Start of DATA ENTRIES
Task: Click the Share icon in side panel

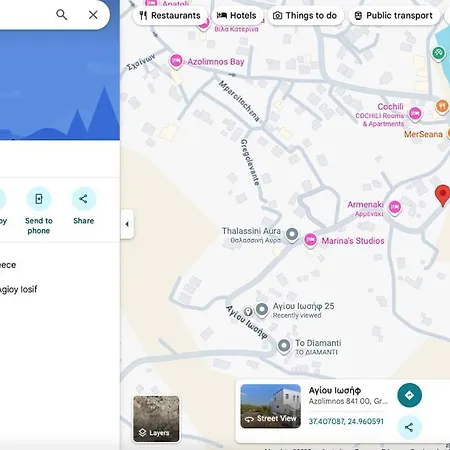Action: pyautogui.click(x=83, y=199)
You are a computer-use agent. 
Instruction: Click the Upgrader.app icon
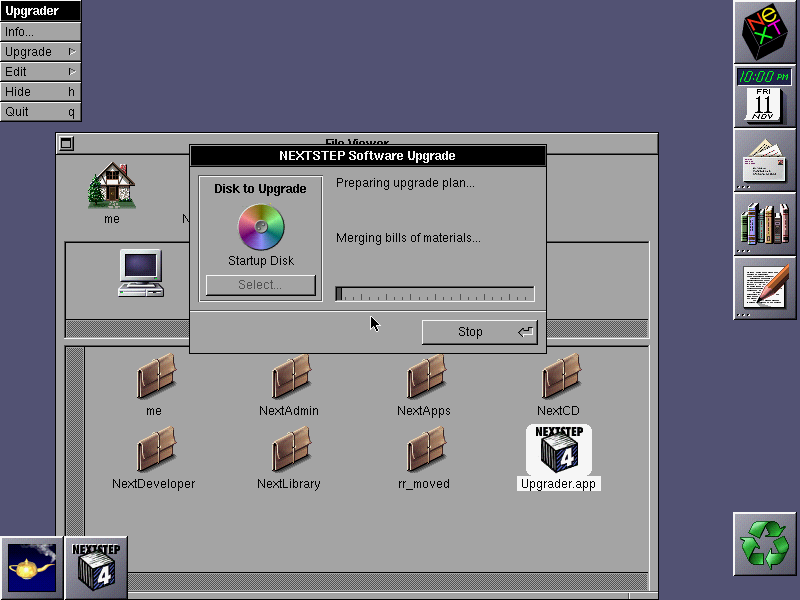tap(559, 451)
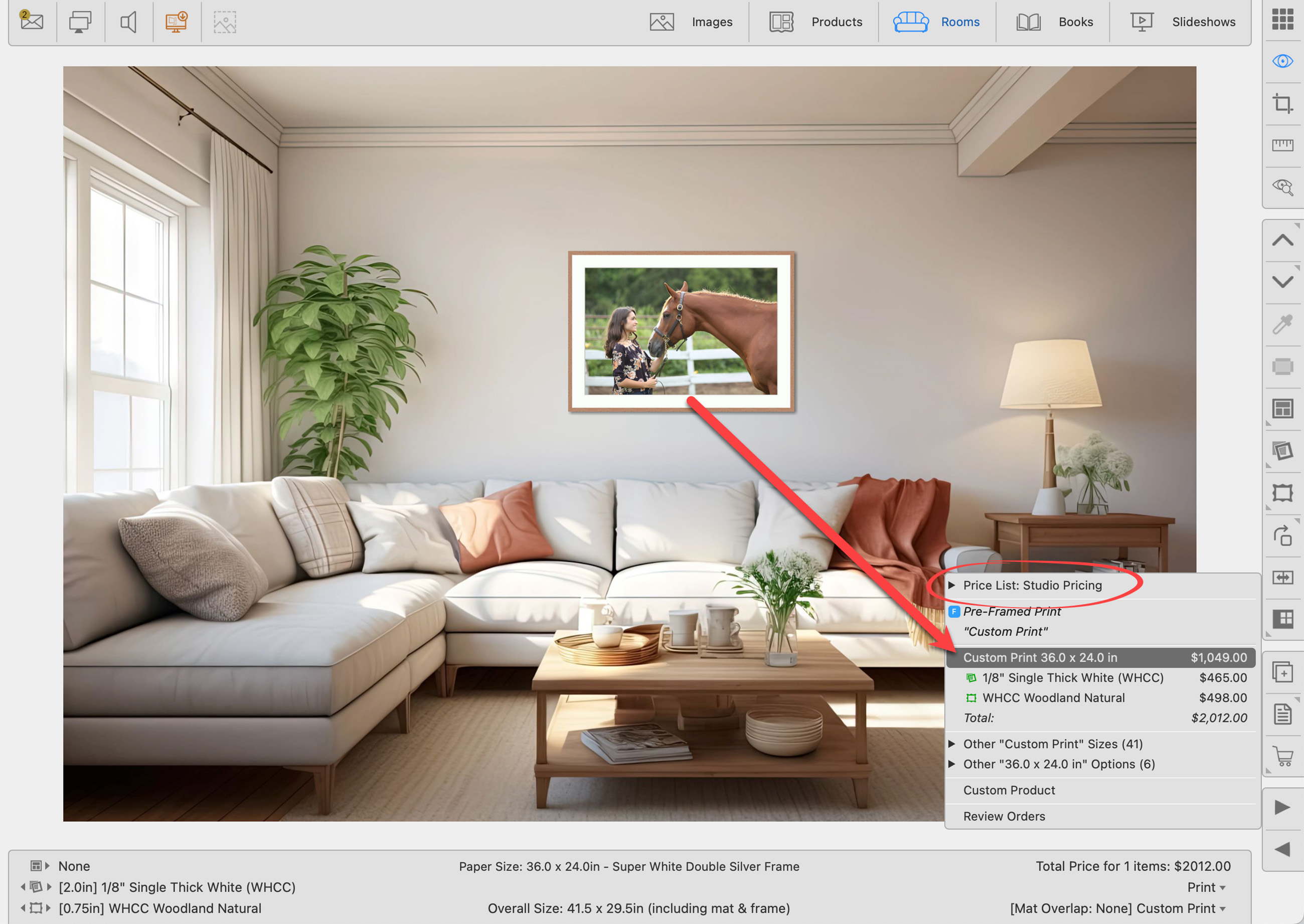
End of DATA ENTRIES
• [DIRECTIONS FOR THIS TASK]: Could you print every line of the listing above without changing a word, leaving out the pictures?

• [WRITTEN RESPONSE]:
Task: Click the Share icon in side panel

Action: pyautogui.click(x=83, y=199)
You are a computer-use agent. 
Instruction: Click the Upgrader.app icon
tap(559, 451)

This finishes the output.